# Required action
Each line below that contains "second" should be counted. Give only the total.

# Saved data entries

******************************

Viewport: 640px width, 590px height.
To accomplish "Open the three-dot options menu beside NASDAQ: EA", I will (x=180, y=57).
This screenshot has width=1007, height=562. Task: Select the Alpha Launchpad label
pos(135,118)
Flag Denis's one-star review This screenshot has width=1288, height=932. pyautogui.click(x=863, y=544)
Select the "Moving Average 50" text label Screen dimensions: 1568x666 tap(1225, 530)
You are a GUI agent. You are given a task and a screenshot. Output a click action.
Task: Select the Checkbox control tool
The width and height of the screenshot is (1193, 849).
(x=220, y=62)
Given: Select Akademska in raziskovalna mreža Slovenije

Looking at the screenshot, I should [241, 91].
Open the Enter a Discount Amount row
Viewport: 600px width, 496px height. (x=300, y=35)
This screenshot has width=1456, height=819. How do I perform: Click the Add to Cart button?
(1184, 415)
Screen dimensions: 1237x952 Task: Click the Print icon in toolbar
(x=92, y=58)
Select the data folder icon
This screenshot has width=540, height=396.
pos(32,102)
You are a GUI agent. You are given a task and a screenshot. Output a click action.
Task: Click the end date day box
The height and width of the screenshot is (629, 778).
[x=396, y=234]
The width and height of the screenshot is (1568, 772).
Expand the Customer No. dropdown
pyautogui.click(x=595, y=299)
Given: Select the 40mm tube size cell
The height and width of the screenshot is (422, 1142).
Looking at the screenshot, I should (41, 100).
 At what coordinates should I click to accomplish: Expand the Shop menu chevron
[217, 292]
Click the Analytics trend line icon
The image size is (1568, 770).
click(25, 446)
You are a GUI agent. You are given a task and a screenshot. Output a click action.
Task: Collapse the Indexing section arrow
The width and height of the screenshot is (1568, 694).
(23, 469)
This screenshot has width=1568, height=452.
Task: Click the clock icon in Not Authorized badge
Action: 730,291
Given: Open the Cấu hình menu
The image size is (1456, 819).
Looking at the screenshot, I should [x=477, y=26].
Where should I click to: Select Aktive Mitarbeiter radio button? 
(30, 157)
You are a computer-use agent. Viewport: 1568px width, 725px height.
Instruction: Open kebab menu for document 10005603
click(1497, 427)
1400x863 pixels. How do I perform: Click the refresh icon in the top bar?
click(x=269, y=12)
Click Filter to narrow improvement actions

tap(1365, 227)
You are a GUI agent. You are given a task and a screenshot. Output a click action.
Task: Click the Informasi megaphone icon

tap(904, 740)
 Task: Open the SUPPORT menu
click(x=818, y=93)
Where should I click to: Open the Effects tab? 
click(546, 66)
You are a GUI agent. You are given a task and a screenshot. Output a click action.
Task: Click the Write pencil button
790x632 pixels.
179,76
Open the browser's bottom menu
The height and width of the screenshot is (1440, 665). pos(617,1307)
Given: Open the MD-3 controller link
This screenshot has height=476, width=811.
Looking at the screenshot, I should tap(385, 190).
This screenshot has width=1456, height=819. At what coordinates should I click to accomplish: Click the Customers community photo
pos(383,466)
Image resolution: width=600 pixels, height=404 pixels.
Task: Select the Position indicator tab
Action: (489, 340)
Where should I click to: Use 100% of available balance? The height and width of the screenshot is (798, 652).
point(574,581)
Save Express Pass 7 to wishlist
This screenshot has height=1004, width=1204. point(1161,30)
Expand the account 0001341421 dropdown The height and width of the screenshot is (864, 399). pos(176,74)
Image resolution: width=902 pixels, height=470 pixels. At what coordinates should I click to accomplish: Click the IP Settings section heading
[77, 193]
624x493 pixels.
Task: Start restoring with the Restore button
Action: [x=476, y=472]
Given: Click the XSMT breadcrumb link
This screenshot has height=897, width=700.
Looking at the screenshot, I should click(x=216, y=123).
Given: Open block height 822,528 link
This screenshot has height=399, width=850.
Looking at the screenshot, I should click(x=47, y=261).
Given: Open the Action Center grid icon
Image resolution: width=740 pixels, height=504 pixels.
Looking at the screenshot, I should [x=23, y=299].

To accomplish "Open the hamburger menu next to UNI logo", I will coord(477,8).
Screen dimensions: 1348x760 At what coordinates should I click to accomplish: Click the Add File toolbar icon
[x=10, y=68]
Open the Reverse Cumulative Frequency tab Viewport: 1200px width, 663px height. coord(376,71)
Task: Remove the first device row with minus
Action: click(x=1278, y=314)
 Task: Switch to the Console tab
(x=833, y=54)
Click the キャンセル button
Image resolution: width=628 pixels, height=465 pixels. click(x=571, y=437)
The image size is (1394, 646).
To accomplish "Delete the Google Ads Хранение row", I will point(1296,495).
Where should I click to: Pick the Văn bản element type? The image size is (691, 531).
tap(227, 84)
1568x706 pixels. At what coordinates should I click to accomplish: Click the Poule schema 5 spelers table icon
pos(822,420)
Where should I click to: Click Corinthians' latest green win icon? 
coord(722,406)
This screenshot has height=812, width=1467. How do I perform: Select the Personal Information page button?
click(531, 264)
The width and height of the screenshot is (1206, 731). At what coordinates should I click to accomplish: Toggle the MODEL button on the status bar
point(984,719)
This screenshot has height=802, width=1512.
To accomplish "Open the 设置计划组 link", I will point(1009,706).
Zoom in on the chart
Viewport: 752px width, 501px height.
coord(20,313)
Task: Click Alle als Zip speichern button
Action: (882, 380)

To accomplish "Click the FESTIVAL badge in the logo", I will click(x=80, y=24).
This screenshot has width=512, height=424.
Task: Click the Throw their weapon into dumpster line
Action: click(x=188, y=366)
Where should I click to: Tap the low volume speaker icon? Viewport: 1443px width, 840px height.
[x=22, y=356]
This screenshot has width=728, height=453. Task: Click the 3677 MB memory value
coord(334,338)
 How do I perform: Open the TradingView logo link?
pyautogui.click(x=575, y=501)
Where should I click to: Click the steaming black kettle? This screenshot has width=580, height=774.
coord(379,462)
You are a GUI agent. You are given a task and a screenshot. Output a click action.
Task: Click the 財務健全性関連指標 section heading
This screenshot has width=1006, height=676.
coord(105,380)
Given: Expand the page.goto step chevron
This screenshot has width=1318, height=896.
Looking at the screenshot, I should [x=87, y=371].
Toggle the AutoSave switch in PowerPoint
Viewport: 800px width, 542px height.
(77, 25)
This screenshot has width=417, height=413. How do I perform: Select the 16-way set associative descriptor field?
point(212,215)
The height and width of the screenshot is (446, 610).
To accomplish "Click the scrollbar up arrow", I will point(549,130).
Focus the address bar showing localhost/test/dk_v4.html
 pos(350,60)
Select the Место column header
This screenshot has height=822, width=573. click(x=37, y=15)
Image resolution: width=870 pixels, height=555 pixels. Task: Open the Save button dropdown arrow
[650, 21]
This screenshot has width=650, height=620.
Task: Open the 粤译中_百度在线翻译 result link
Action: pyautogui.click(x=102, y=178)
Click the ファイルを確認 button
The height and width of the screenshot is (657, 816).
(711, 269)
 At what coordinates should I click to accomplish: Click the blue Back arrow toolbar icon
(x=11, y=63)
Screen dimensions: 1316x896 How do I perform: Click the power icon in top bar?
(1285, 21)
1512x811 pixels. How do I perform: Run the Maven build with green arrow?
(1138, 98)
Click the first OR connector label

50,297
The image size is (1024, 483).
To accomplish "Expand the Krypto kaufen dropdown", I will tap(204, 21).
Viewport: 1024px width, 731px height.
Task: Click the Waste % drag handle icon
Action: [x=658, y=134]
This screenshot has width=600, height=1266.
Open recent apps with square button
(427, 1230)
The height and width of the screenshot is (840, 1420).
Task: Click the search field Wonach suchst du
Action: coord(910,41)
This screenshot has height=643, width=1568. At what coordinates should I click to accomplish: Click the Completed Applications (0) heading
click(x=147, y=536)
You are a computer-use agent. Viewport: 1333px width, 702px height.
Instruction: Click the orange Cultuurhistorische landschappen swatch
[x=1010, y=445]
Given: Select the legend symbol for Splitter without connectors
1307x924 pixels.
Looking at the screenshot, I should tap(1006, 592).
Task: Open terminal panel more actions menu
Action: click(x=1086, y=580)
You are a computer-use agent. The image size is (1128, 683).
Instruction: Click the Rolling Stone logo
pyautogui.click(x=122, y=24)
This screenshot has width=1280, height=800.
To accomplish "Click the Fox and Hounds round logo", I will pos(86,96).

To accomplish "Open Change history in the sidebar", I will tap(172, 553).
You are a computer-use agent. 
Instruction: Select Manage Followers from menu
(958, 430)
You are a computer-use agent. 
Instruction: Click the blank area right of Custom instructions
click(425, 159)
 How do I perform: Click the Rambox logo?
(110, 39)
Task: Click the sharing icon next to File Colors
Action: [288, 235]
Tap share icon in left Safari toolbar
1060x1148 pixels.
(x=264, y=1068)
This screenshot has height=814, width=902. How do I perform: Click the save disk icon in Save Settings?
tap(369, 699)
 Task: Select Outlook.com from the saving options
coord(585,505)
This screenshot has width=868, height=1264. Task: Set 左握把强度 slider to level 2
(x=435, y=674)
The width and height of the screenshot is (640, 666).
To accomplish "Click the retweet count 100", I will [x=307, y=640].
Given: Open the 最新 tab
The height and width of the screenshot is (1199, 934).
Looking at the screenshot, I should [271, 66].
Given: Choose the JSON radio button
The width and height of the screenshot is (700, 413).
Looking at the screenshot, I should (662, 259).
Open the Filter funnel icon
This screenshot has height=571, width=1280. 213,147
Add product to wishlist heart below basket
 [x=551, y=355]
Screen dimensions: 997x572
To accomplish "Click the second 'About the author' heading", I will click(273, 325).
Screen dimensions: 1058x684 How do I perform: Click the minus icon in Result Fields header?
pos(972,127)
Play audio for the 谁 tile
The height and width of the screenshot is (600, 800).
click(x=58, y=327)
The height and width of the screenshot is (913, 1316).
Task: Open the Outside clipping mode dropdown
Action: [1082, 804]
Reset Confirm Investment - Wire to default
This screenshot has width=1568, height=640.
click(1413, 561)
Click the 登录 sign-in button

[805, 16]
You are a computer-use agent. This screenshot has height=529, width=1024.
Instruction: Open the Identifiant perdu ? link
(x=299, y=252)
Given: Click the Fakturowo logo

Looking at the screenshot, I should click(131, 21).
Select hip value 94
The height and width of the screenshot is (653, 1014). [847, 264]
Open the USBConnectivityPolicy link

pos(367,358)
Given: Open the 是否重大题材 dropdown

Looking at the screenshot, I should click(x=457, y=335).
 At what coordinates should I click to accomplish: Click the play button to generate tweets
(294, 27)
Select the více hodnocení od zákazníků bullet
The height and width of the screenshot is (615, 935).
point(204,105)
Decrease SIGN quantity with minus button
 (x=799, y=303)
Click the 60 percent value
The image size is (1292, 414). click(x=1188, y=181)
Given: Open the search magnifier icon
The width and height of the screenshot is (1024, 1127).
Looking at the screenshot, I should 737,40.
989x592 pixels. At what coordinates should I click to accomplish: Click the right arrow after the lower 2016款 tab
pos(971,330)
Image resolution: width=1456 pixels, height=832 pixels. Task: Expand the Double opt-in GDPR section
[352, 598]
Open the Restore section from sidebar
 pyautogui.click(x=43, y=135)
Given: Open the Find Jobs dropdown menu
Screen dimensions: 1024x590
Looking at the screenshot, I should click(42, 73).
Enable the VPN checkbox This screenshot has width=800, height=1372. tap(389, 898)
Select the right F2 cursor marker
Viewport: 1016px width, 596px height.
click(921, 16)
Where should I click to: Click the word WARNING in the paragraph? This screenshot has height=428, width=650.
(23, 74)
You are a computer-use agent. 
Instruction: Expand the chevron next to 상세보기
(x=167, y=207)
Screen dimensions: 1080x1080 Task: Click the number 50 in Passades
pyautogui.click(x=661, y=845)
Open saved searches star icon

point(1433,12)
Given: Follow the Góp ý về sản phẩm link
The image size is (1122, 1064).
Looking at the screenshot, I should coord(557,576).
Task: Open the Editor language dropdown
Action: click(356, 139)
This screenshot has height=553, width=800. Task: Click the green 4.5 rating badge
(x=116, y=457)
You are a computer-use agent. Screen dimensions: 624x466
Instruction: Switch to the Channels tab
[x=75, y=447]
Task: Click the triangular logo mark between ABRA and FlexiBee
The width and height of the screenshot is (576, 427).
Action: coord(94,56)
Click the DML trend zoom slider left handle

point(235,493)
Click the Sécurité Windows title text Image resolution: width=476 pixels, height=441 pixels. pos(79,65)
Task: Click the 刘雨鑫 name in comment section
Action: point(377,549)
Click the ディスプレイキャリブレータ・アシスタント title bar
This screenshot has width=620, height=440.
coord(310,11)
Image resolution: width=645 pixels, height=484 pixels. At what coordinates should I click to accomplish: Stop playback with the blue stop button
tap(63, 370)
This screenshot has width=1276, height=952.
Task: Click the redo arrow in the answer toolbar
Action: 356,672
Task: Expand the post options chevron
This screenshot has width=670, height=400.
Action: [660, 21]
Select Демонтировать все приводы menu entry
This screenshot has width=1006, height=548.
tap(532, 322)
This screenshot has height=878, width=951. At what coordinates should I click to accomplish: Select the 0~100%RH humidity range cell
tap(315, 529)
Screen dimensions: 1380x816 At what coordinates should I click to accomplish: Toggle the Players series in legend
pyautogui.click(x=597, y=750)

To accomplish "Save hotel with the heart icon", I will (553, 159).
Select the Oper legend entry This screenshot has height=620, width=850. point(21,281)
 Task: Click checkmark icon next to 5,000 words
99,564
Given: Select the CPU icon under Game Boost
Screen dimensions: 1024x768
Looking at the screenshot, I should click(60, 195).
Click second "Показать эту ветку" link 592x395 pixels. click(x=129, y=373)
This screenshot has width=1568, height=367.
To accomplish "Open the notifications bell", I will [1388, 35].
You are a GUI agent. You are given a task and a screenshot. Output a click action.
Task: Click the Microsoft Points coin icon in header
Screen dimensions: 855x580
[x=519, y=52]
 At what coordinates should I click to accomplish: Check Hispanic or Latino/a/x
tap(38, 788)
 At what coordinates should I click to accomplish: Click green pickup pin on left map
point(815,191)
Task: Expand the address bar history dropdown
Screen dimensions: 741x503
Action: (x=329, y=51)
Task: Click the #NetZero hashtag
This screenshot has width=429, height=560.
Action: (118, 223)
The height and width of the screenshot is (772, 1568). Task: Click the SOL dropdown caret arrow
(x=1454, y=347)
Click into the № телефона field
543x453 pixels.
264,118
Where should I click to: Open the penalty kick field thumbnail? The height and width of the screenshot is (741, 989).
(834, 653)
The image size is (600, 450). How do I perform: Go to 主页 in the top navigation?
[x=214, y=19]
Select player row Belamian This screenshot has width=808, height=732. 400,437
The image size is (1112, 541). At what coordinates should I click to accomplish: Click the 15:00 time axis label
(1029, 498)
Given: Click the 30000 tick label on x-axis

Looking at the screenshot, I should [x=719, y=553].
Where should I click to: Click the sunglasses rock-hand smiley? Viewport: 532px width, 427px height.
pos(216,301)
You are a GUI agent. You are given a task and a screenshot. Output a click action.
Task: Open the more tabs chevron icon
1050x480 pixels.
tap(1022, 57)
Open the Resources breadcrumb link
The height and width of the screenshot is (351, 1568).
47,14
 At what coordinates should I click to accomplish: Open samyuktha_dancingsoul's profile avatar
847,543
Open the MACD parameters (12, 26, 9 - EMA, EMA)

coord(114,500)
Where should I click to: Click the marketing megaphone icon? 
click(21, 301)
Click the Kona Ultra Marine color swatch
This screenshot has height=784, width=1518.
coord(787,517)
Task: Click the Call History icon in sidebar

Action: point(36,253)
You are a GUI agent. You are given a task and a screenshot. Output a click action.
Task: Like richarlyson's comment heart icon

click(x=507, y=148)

******************************

# Task response
2